Originally Posted By: Maybell
Can someone please explain to me how it is that I'm looking forward to being single and in a more manageable environment, that most of my memories of him are negative and lonely, and yet I'm feeling weepy and upset? I WANT to let go. I DON'T want this marriage back. And yet there are huge lumps in my throat and chest, I haven't eaten, and I'm struggling to push him out of my mind? What is my body telling me that I won't hear?

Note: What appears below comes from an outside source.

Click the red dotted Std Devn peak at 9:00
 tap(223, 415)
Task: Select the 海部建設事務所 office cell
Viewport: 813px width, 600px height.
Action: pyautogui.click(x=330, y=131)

I think this is pretty normal, Maybell. I posted something similar the other day that as much as I feel like I'm done I still cry every time I tell someone we are S. It's just out of my comfort zone and for me there's still some judgment there. I recognize the attitude I've had towards divorced people all these years and it wasn't kind. Now I'm judging myself and it hurts. It's tough to let go of all that.

I would suggest you ask yourself what are you afraid of and really drill down to the simplest terms. That usually does the trick for me. I'm afraid of the judgment and social stigma of my social circle. What are you afraid of?

BTW so far my fear hasn't played out. I told a friend of mine just a few days ago and his reply was that if I was ok with it then he was happy for me and that some men just couldn't deal with a strong, independent, intelligent woman. I'll bet your monster under the bed turns out to be a dust bunny Mabel. You can handle it.



"Don't look back, you aren't going that way"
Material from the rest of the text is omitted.